# TASK DIRECTIONS
The reply should consist solely of the lines from the one that holds "Viewport: 949px width, 446px" through the last line of the material, reproduced exactly; no pictures belong in it.

# RAW DATA
⟨
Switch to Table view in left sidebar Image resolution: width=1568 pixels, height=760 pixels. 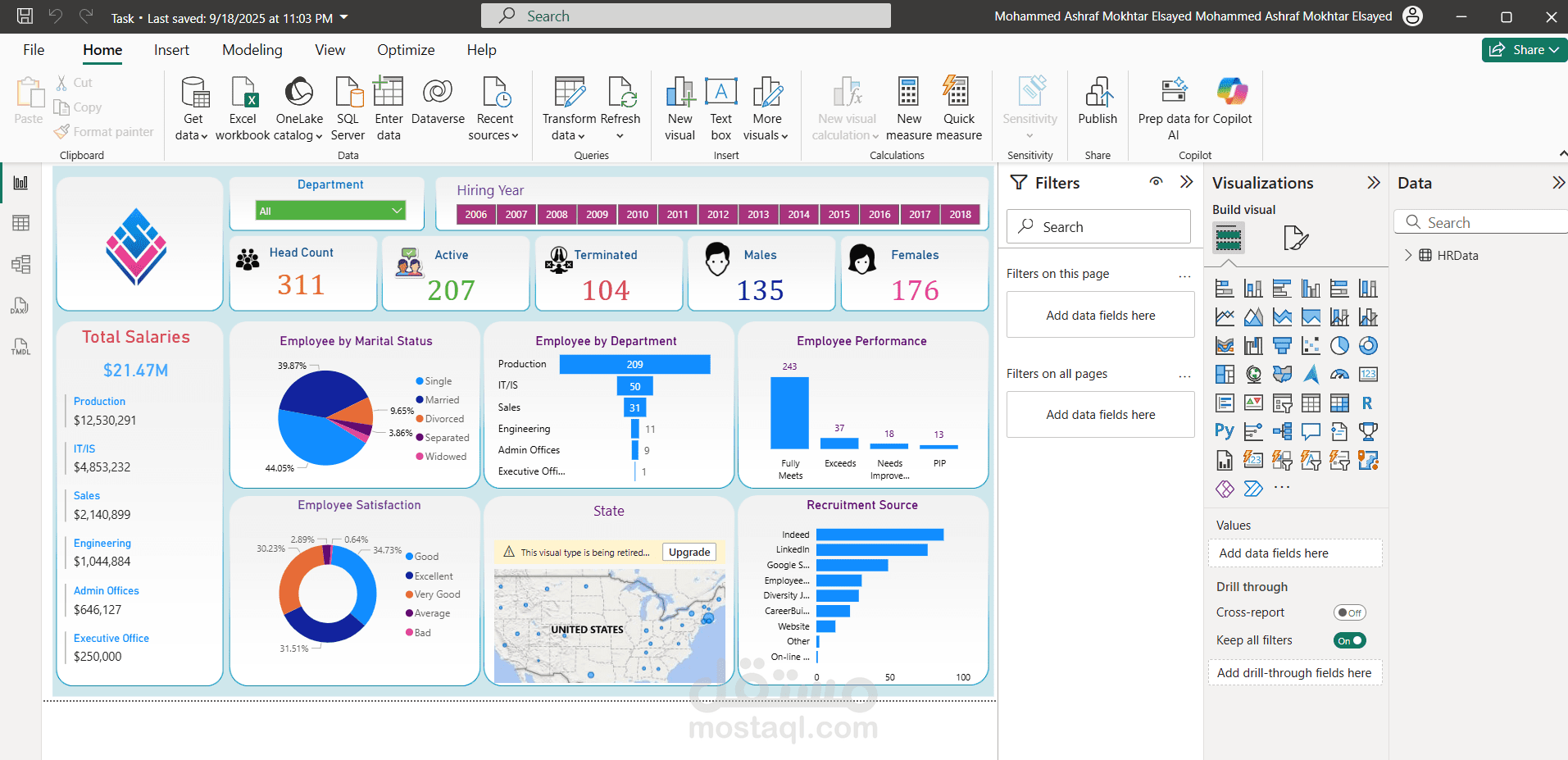click(21, 223)
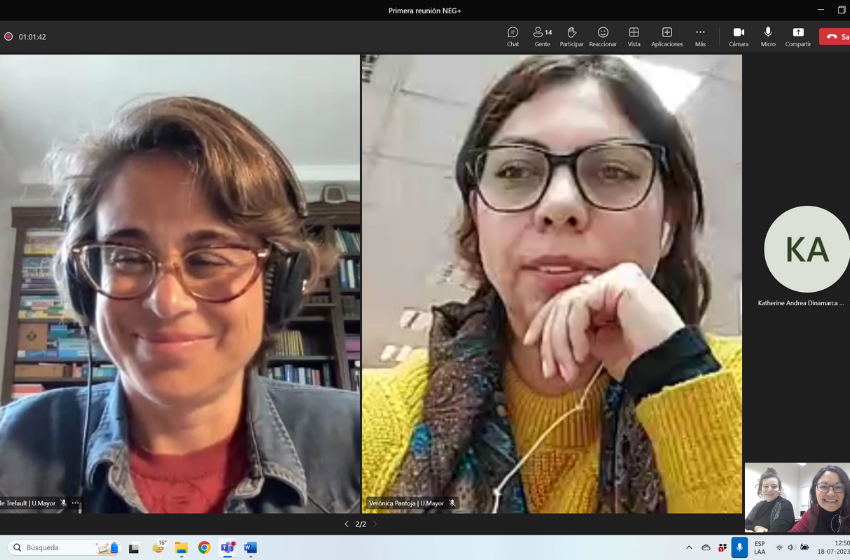Select Katherine Andrea's KA avatar tile
The width and height of the screenshot is (850, 560).
[806, 249]
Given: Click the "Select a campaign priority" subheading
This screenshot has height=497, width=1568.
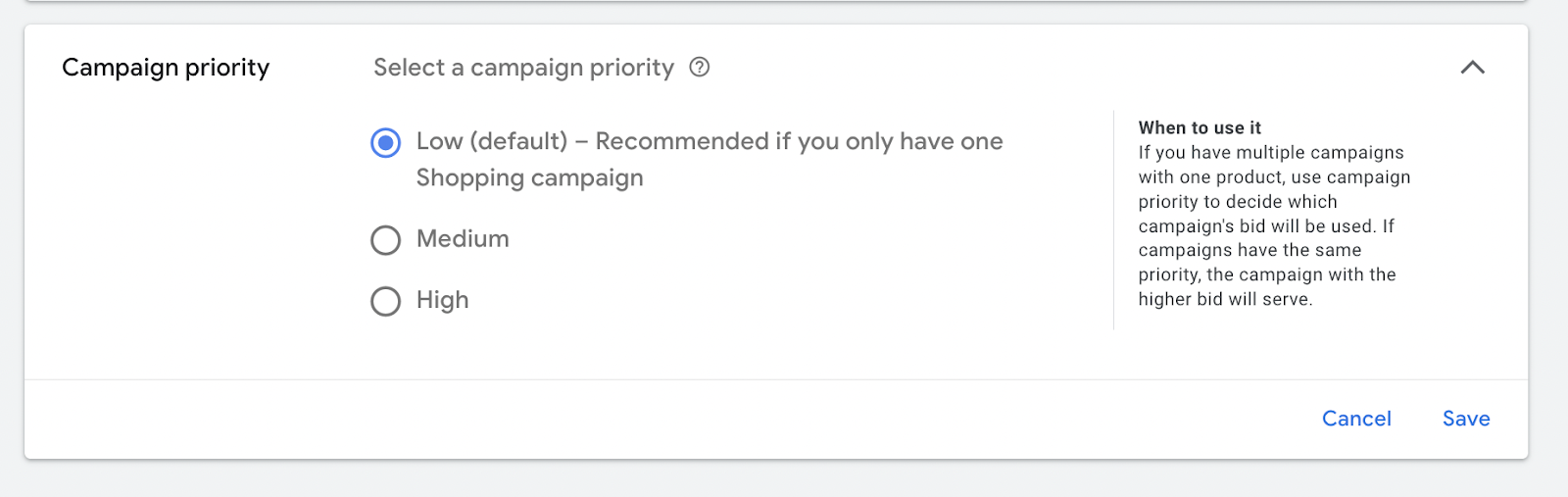Looking at the screenshot, I should click(523, 68).
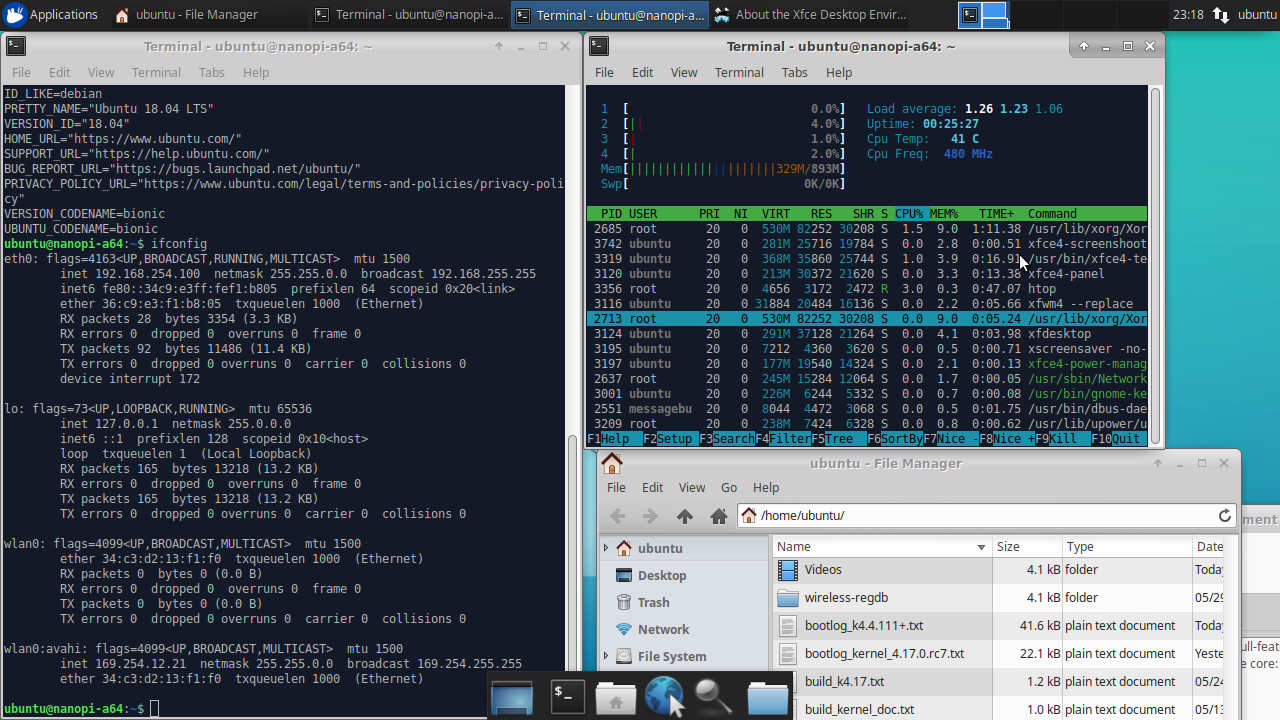Viewport: 1280px width, 720px height.
Task: Open the Tabs menu in htop terminal
Action: point(794,72)
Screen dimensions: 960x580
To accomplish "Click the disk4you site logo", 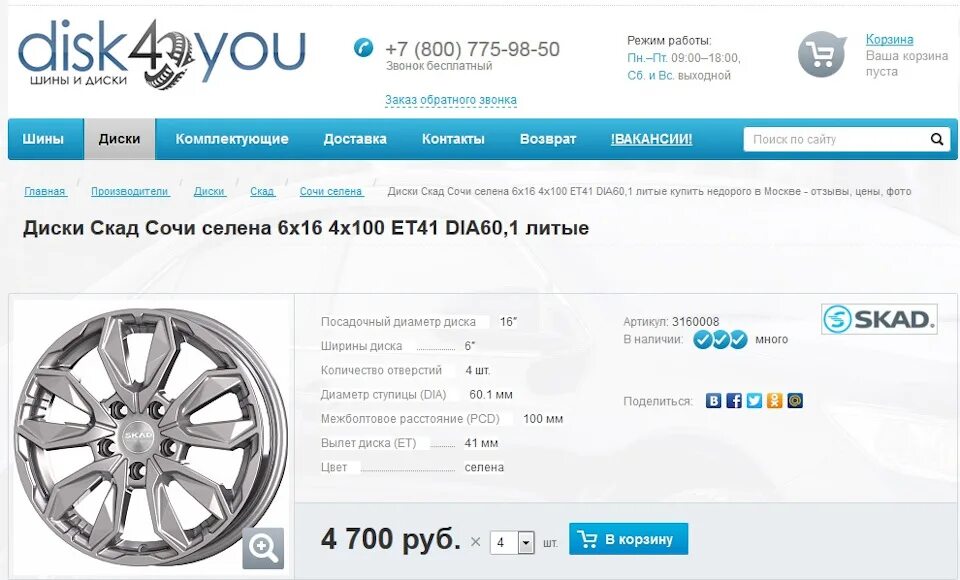I will (x=162, y=54).
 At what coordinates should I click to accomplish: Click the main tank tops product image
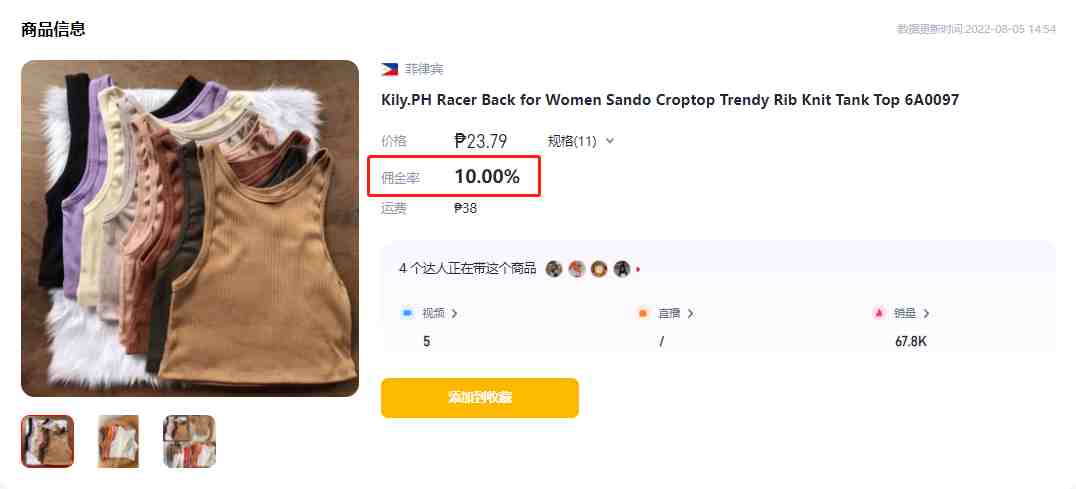tap(190, 228)
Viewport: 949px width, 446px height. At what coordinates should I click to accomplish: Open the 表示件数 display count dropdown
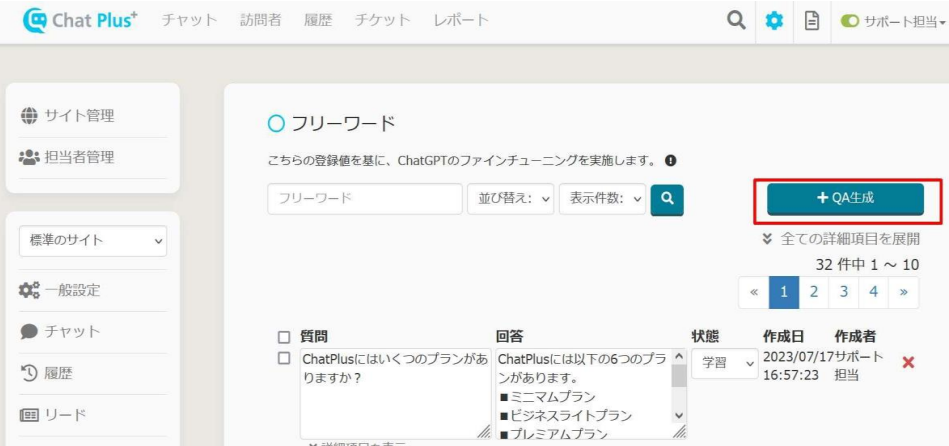[602, 199]
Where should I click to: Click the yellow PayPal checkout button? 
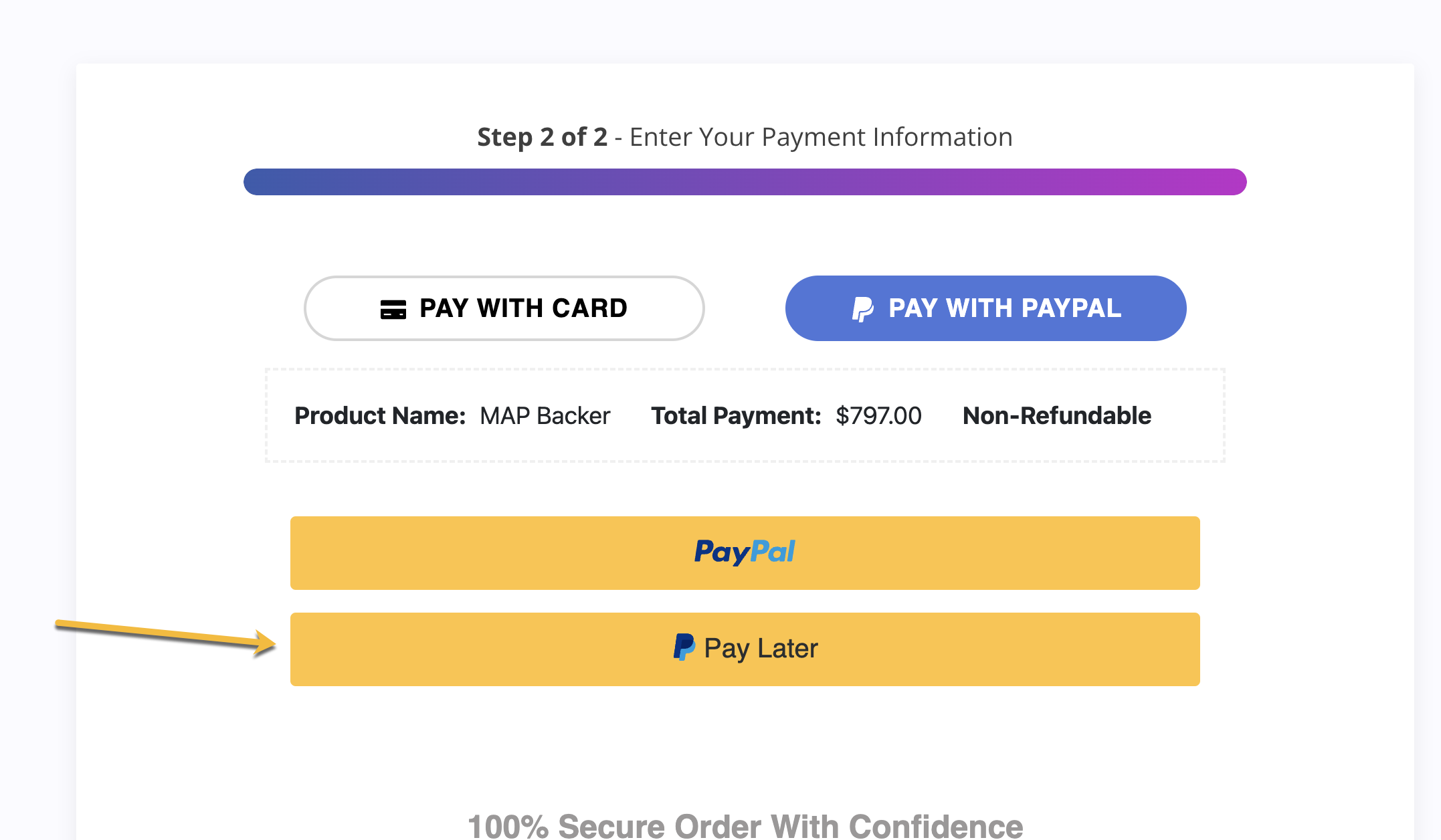(745, 553)
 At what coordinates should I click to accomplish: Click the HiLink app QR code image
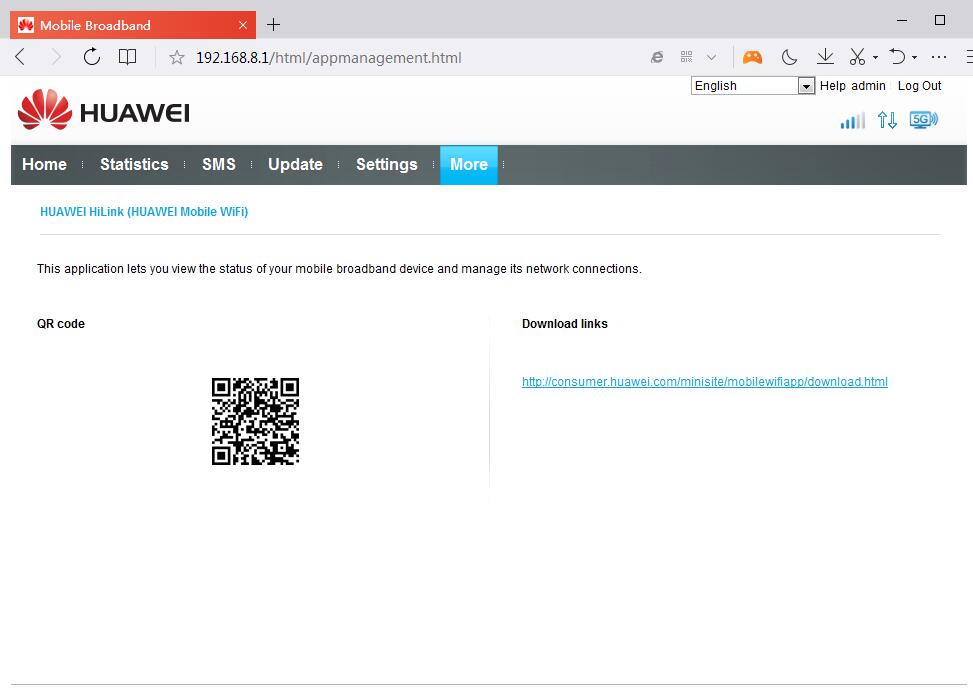point(255,421)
⟩
# SOLUTION FOR THIS EXERCISE
Viewport: 949px width, 446px height. At what coordinates should I click to accomplish: Open the 表示件数 display count dropdown
[602, 199]
Where should I click to: Click the yellow PayPal checkout button? 
(745, 553)
 At what coordinates should I click to accomplish: Click the HiLink app QR code image
point(255,421)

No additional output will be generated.